In the wake of a withering trade relationship between the noisy neighbours beside the South Pacific trade tringle, Japanese carmaker, Nissan Motor Co., had been exploring an option to pull out of South Korea, as more and more merchants alongside chain store operators selling Japanese products ranging from child’s plaything to high-end autos had been halting sales of Japanese products following further escalation of trade dispute between Seoul and Tokyo, a Financial Times report published on Friday (September 6th) had unveiled citing sources familiar with the subject-matter.

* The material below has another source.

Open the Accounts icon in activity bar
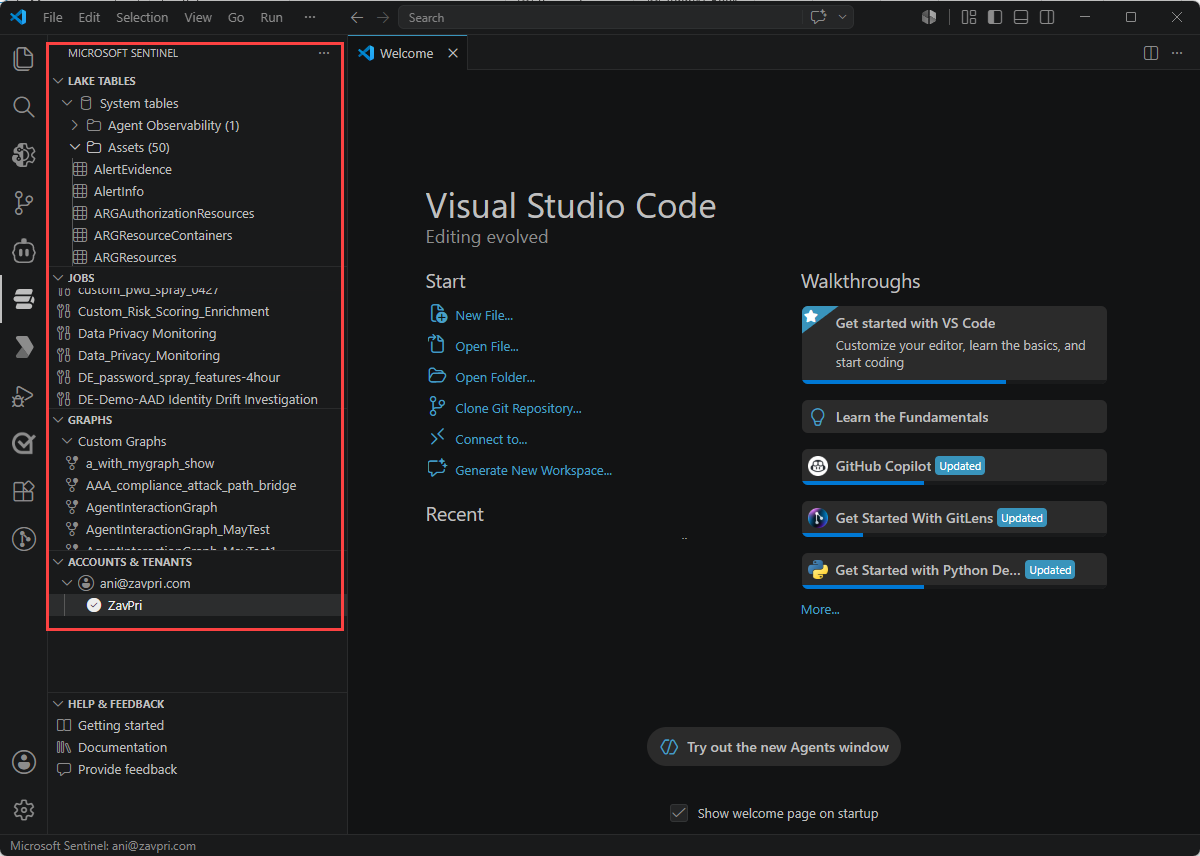The image size is (1200, 856). pyautogui.click(x=23, y=762)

In point of fact, the trade dispute between the noisy neighbours with a terrible history of wears and tears and wartime abuses of human workforces, went rogue a couple of months back, when Tokyo accused Seoul of inappropriate handling of its high-end tech instruments after a shipment bound for South Korea had accidentally ended up on the shores of North Korea.

Thereafter, Japan had inclined a sanction on critical tech equipment exports to South Korea which had every potentiality to disrupt global supply chains of smartphone industry including the world’s first- and second-largest smartphone vendors, Samsung and Huawei respectively, alongside China’s Xiaomi and United States’ Apple Inc.

More critically, according to Financial Times’ Friday’s (Sept. 6th) report, apart from halting its involvement in South Korea, Japanese carmaker Nissan had also been contemplating to distance itself from an assembly plant in Busan, owned by Renault and Samsung Motors Co., a joint venture between Nissan’s French alliance partner Renault SA alongside South Korea’s tech conglomerate Samsung Electronics.